In general, DEFRA, REA and the temporary REA regulations required plans to satisfy provisions indentical to or more restrictive than the technical corrections. The technical corrections, however, do include certain provisions that are more restrictive than DEFRA, REA, and the temporary REA regulations.
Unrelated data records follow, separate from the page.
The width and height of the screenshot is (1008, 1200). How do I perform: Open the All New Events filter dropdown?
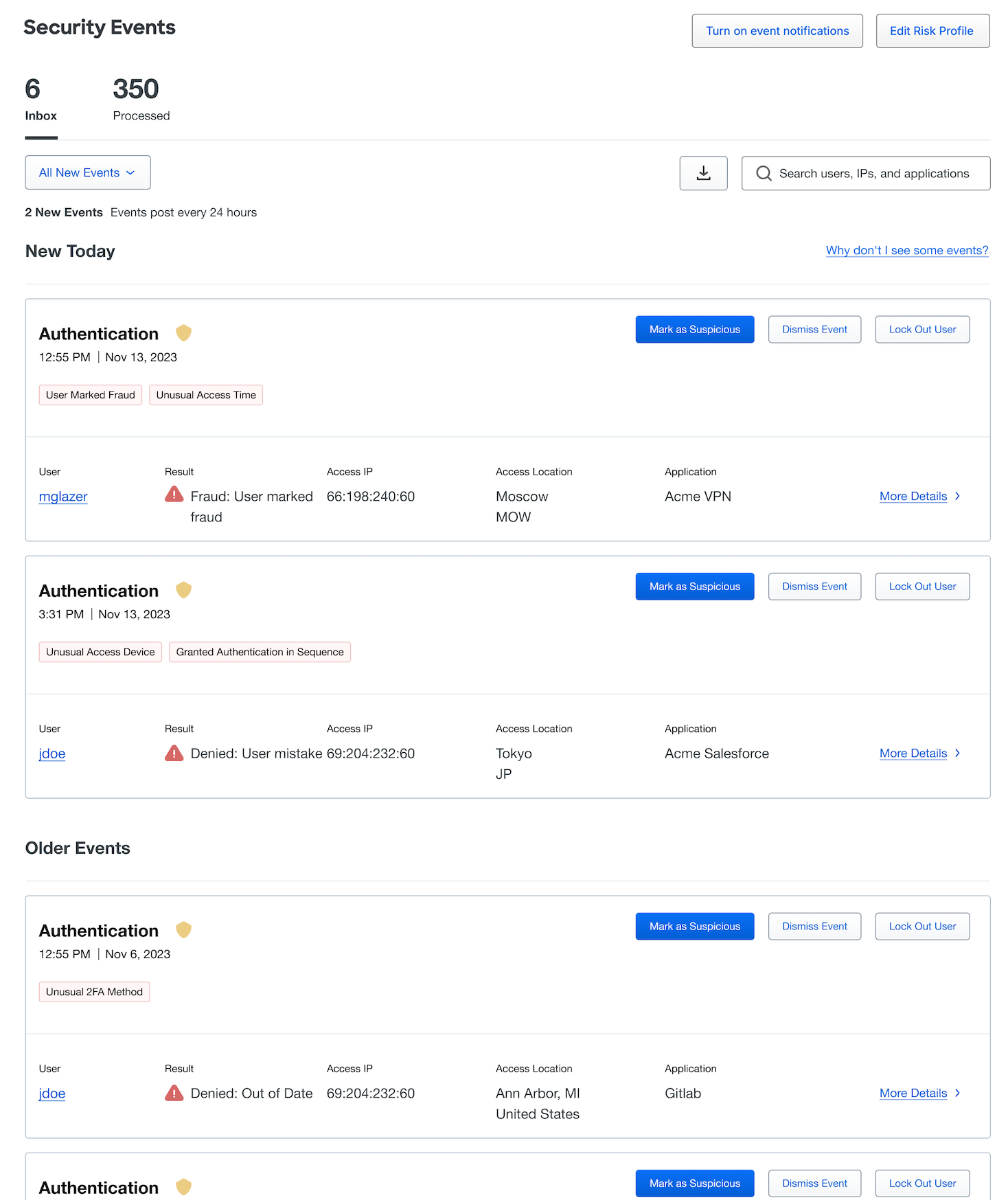87,172
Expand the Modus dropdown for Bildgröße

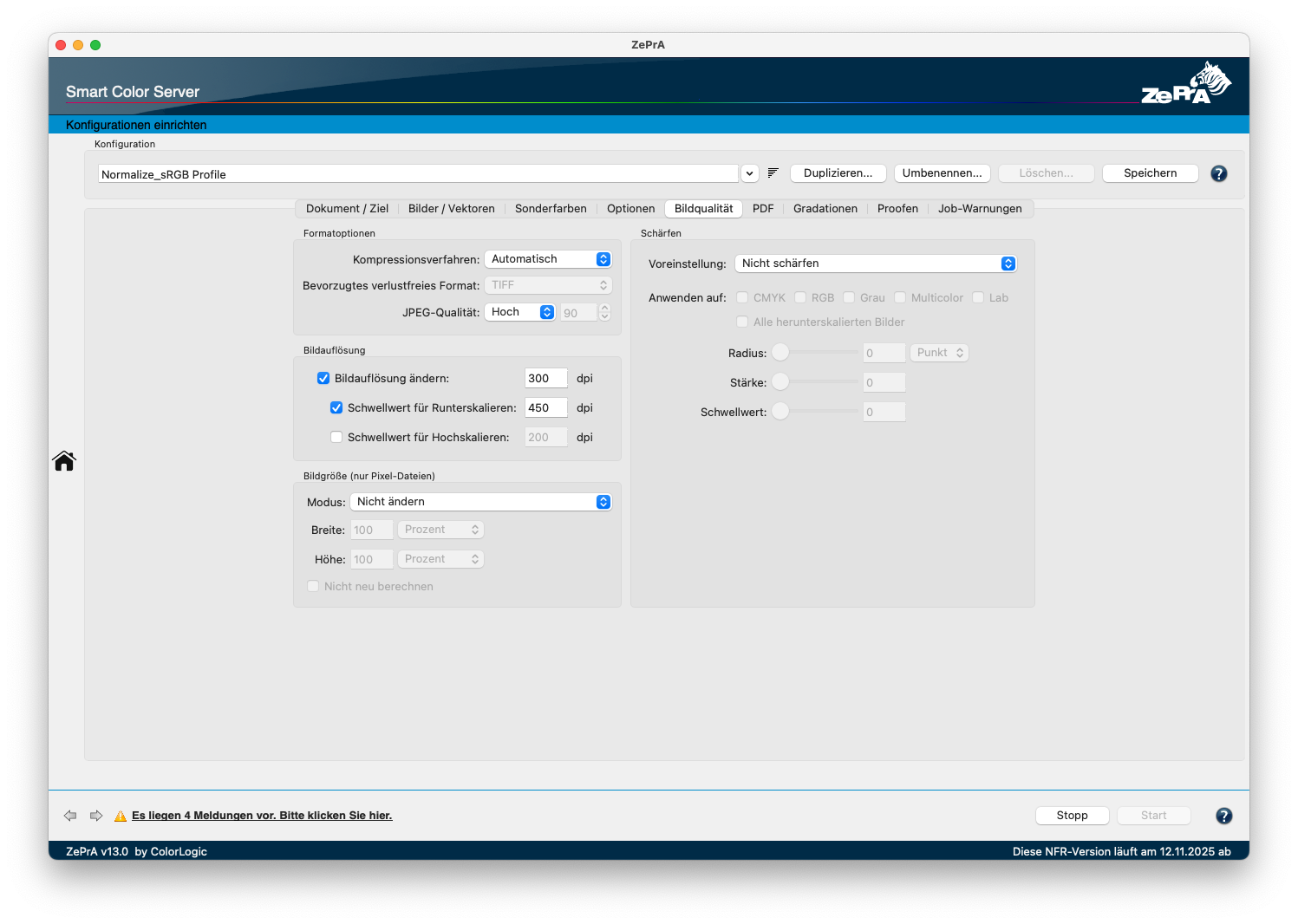click(x=481, y=502)
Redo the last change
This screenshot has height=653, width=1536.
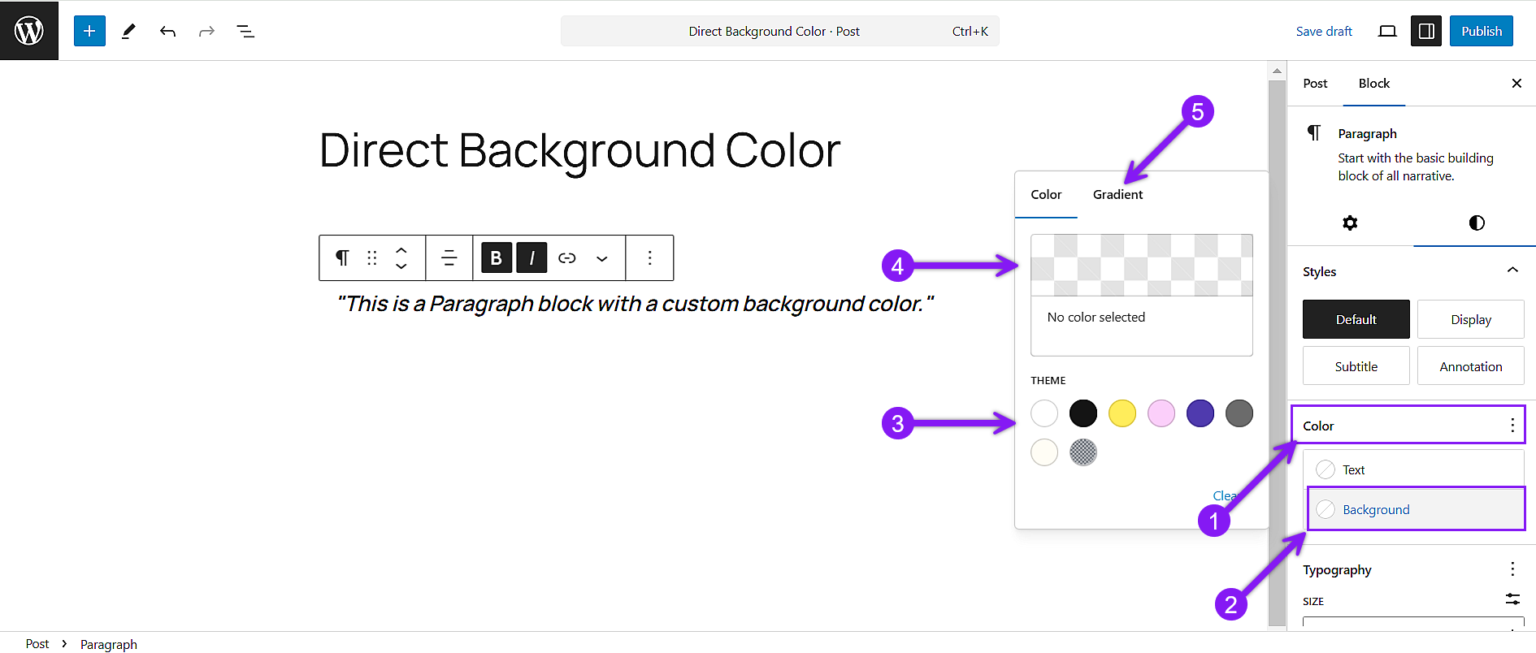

These include but are not limited to the following requirements:
(a) The form of benefit payment can only be changed with spousal consent (Code section 417(a)(2) and TRA '86 section 1898(b)(6)).
(b) Notice to participants consistent with amended section 417(a)(3)(B) must be provided (TRA '86 section 1898(b)(5)).
(c) Spousal consent must be obtained at the time the accrued benefit is used as security for a loan (Code sections 417(a)(4) and (f)(6) and TRA '86 section 1898(b)(4)).
(d) The QPSA in a defined contribution plan must come proportionately from employee and employer contributions (Committee Reports on Code section 417(c)(2)).
(e) Participants vested only in employee contributions are treated as vested participants (Code section 417(f)(1) and TRA '86 section 1898(b)(8)).
(f) The annuity starting date is as required by section 417(f)(2) (TRA '86 section 1898(b)(12)).
(g) In the case of an ESOP, voting rights to participants must be provided in conformity with section 409(e)(5) (TRA '86 section 1854(f)(1)).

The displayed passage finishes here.